Shut up and drink a SoBe-GYN packed with added vitamins and the power of 100 lizards!
You'll feel the tropical breeze blowing up your hoo-ha upon the first sip of "Liz Blizz." That's a good thing, right?
"14 Karat Elixir" gives your downstairs that chilly "just smuggled gold in my vagina" feeling. We've all been there.
Treat yourself to a "South Beach Sunset," which is not a euphemism for a massage parlor happy ending. Or is it?
Got morning sickness? Take a sip or five of "Morning Patrol." It's like having an entire police squad up in your business, poking their way through your private quarters without a warrant.

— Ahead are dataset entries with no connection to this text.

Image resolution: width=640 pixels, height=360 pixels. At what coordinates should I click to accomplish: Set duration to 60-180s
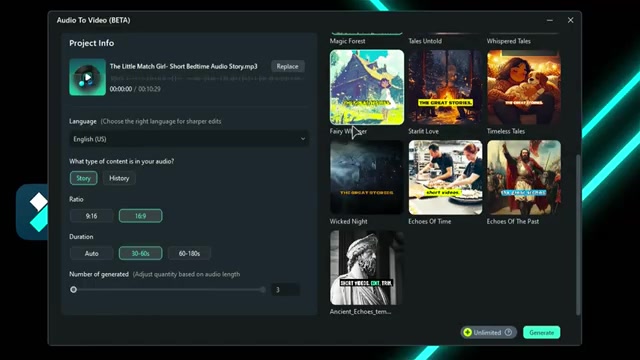coord(189,253)
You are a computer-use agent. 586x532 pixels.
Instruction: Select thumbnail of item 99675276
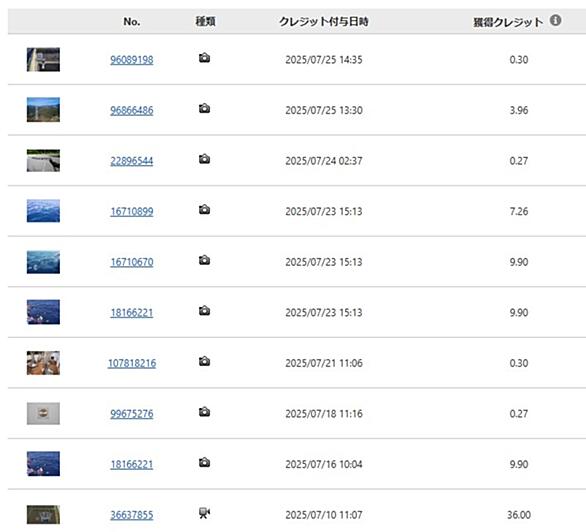pos(43,414)
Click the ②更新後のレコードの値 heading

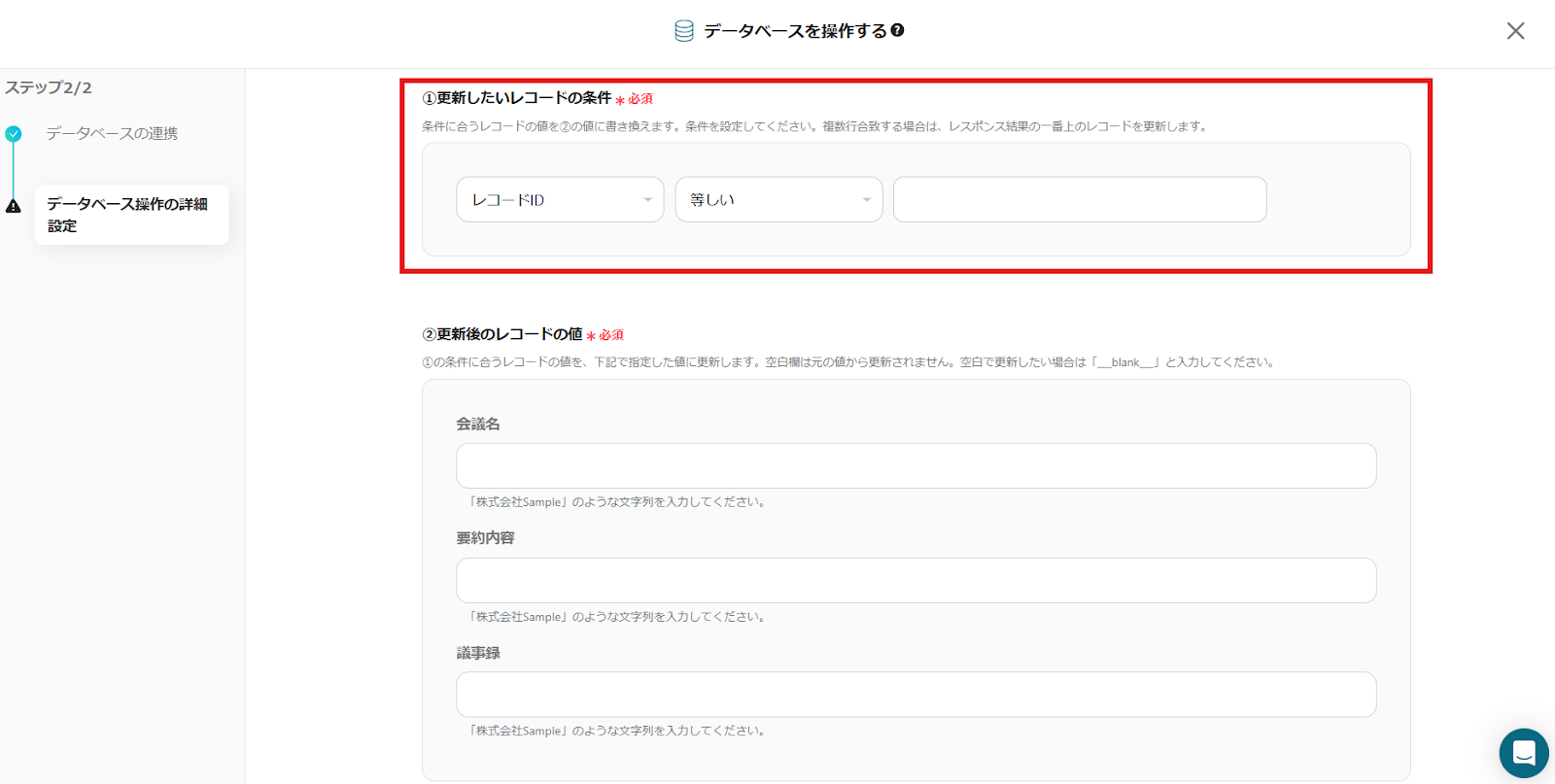point(501,334)
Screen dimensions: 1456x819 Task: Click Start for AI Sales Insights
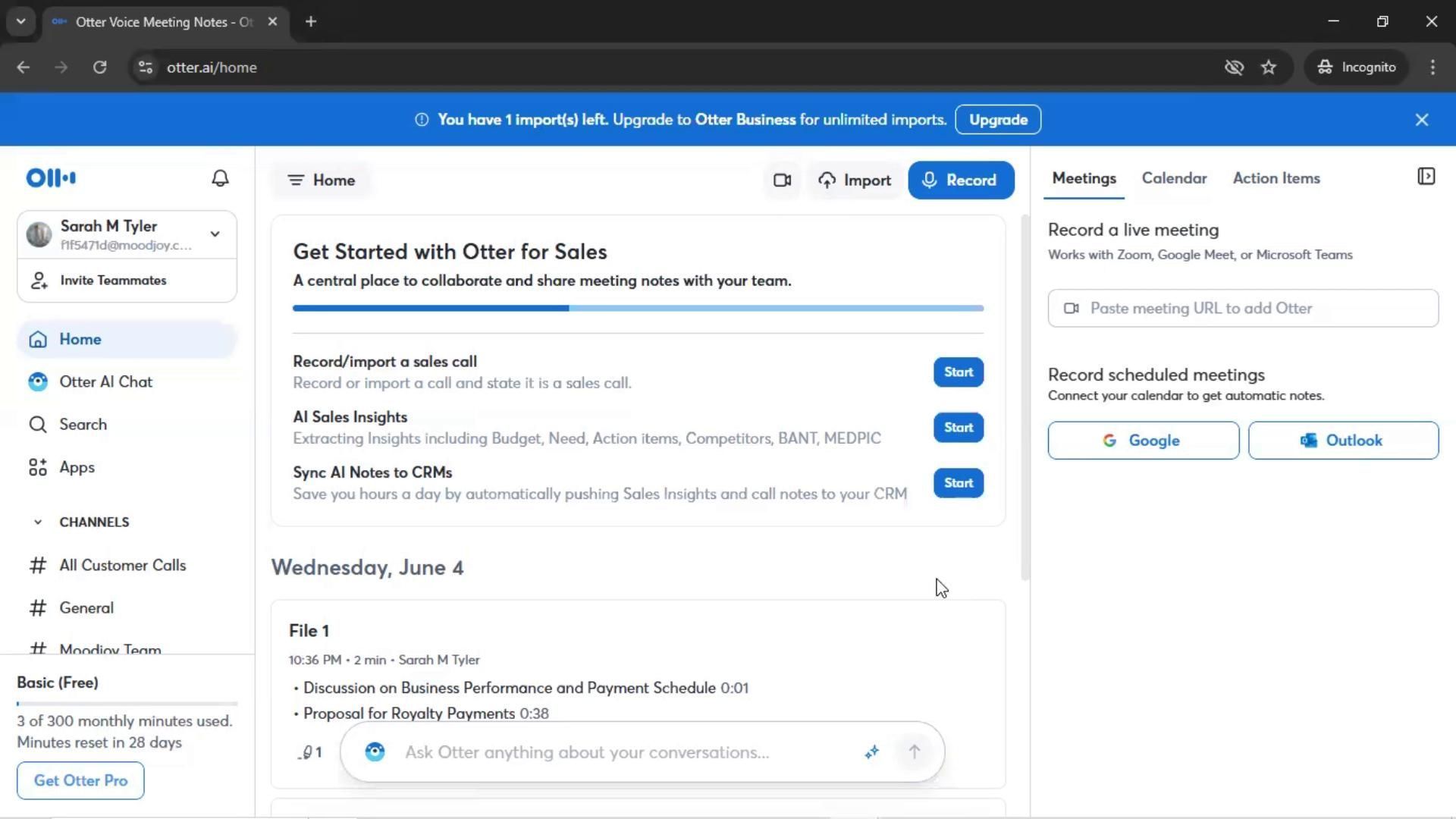(959, 428)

When was the last time your urophilia clients called your golden shower a "Tsunami"? Our SoBe-GYN of the same name is sure to clear any blockages and ensure smooth flow of bodily sewage onto others.
Be sure to look out for our upcoming flavor, "Offshore Breeze," that guarantees those within a 16 meter radius will smell what your Rock is cooking.
Sold wherever boobs are honked like clown noses.